Provable bounds for noise-free expectation values computed from noisy samples
Samantha V. Barron, Daniel J. Egger, Elijah Pelofske, Andreas, B\"artschi, Stephan Eidenbenz, Matthis Lehmkuehler, Stefan Woerner

TL;DR
This paper investigates how noise affects the accuracy of expectation values in quantum computing, providing bounds and methods to mitigate noise impact, validated through experiments on real quantum hardware.
Contribution
It introduces a formal framework to quantify sampling overhead and derive provable bounds on noise-free expectation values from noisy samples in quantum computing.
Findings
Sampling overhead relates to layer fidelity in noisy quantum processors.
Conditional Value at Risk can be used to bound expectation values.
Experimental results on a 127-qubit quantum computer align with theoretical predictions.
Abstract
In this paper, we explore the impact of noise on quantum computing, particularly focusing on the challenges when sampling bit strings from noisy quantum computers as well as the implications for optimization and machine learning applications.

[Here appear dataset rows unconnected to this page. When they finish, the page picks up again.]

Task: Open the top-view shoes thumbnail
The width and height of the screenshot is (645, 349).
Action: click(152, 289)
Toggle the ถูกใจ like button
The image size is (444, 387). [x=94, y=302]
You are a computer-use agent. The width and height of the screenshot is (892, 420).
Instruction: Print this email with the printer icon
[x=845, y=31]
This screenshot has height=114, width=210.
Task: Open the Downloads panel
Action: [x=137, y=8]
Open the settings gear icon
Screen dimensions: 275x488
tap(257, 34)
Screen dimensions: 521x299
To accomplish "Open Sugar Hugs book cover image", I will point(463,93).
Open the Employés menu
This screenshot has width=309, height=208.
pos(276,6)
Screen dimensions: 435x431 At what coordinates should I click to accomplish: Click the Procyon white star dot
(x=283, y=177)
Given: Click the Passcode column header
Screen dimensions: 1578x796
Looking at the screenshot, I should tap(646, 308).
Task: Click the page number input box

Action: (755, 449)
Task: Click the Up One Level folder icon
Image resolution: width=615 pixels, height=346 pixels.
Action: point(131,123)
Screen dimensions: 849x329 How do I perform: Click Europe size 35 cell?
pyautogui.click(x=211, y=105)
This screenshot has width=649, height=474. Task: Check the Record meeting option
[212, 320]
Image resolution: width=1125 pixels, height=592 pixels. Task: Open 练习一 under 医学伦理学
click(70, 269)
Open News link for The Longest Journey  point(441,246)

We formally quantify the sampling overhead to extract good samples from noisy quantum computers and relate it to the layer fidelity, a metric to determine the performance of noisy quantum processors. Further, we show how this allows us to use the Conditional Value at Risk of noisy samples to determine provable bounds on noise-free expectation values. We discuss how to leverage these bounds for different algorithms and demonstrate our findings through experiments on a real quantum computer involving up to 127 qubits. The results show a strong alignment with theoretical predictions.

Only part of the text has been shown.